- Born: May 2, 1923 Fort Meade, Florida, U.S.
- Died: November 11, 1973 (aged 50) Gainesville, Florida, U.S.
- Place of burial: Oak Hill Burial Park Cemetery, Lakeland, Florida
- Allegiance: United States of America
- Branch: United States Army
- Rank: Corporal
- Unit: 15th Infantry, 3rd Infantry Division
- Conflicts: World War II
- Awards: Medal of Honor

= James Henry Mills =

American Medal of Honour recipient in WW2

James Henry Mills (May 2, 1923 - November 11, 1973) was an American Medal of Honor recipient.
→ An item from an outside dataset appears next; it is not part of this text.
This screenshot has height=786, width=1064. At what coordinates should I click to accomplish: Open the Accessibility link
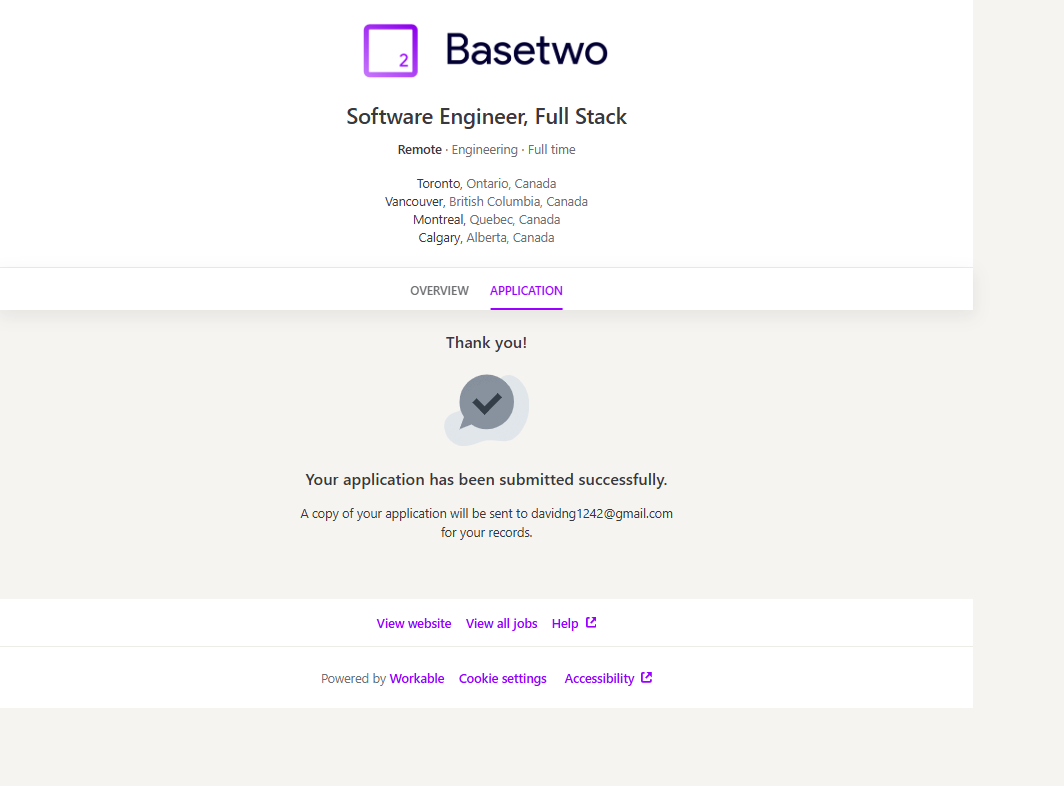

He was the only Polk County, Florida native to receive the Medal of Honor in World War II. He joined the Army from his birth city in September 1943. Private Mills earned the Medal of Honor in 1944 for demonstrating "conspicuous gallantry and intrepidity at the risk of his life above and beyond the call of duty." Mills actions allowed his platoon to take its objective without casualties.
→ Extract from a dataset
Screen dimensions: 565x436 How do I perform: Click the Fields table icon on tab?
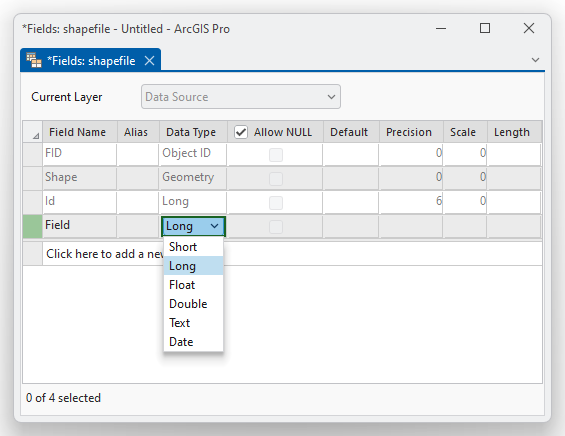(34, 60)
Mills died at the hands of a thief posing as a stranded motorist, whom Mills had stopped to assist, near Gainesville, Florida on November 11, 1973. He was laid to rest at Oak Hill Burial Park Cemetery in Lakeland, Florida.

==Medal of Honor citation==
Rank and organization: Private, U.S. Army, Company F, 15th Infantry, 3rd Infantry Division.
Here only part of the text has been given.